### Work required
Please repeat the lines below, exactly and only, from the one that holds "The image size is (688, 733)." through the one that holds "Click the 'sso-saml2'".

### Provided records
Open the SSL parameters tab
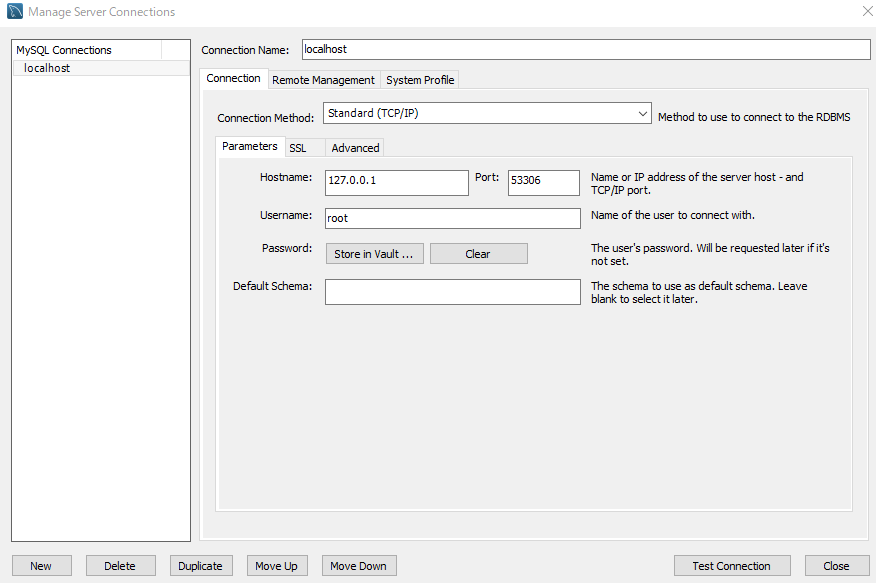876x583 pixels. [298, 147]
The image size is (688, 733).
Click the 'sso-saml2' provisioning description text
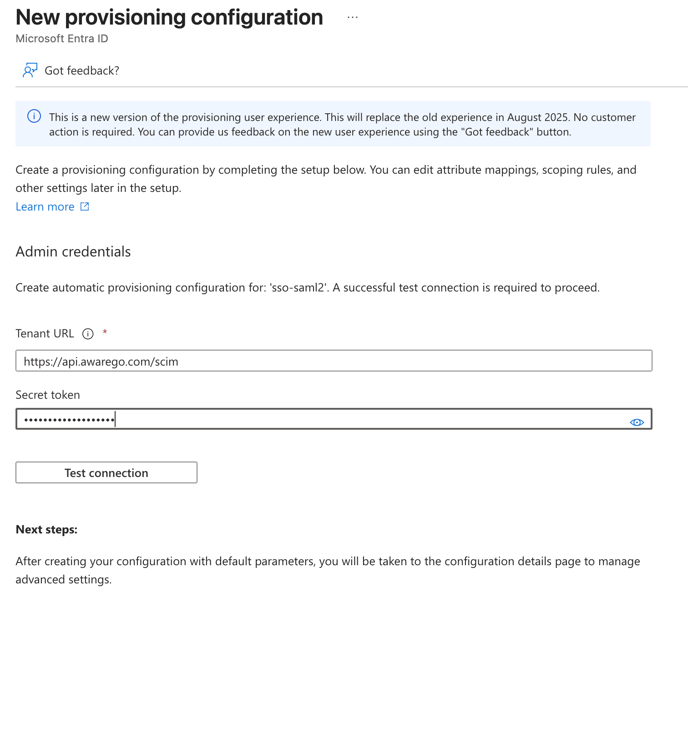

* * *

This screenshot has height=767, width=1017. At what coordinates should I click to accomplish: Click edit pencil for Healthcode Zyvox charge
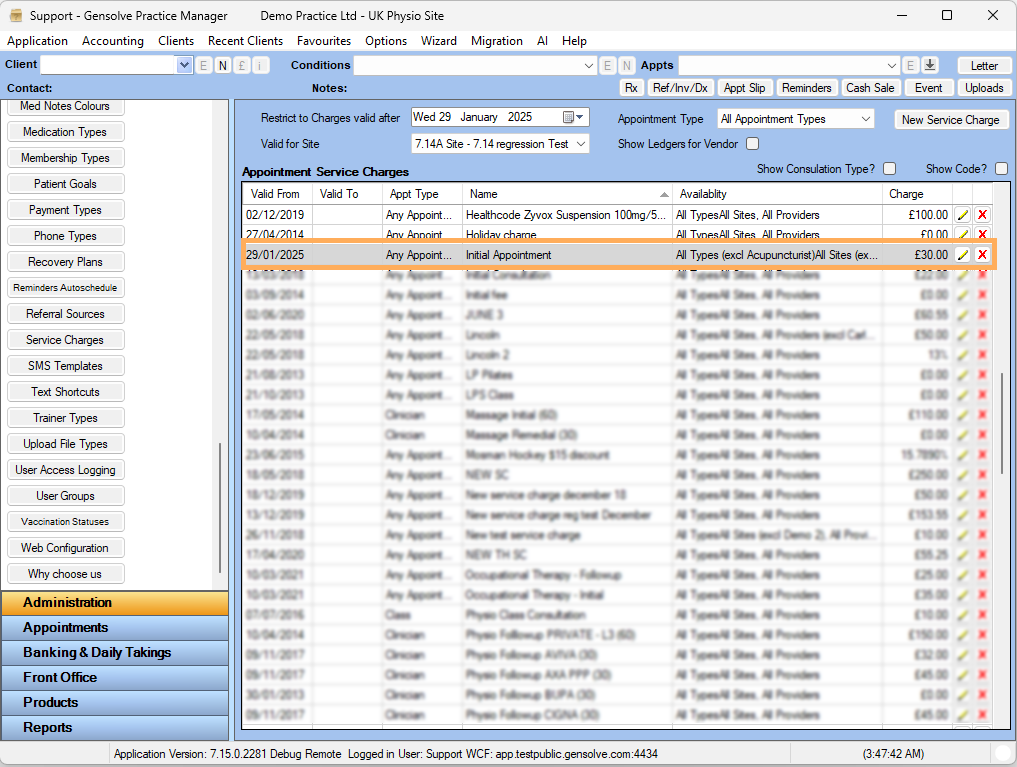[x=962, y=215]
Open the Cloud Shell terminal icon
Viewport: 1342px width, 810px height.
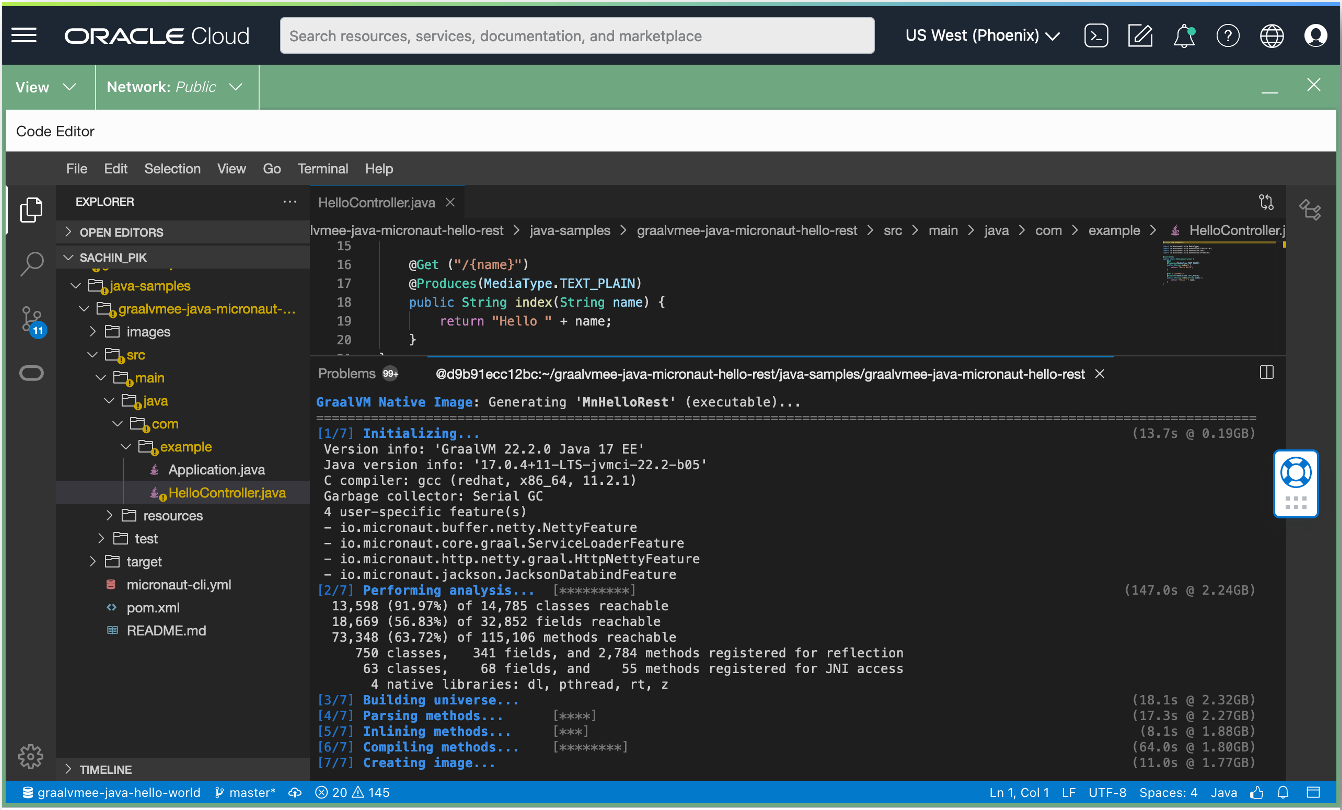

### Response area
The image size is (688, 733).
Click the 'sso-saml2' provisioning description text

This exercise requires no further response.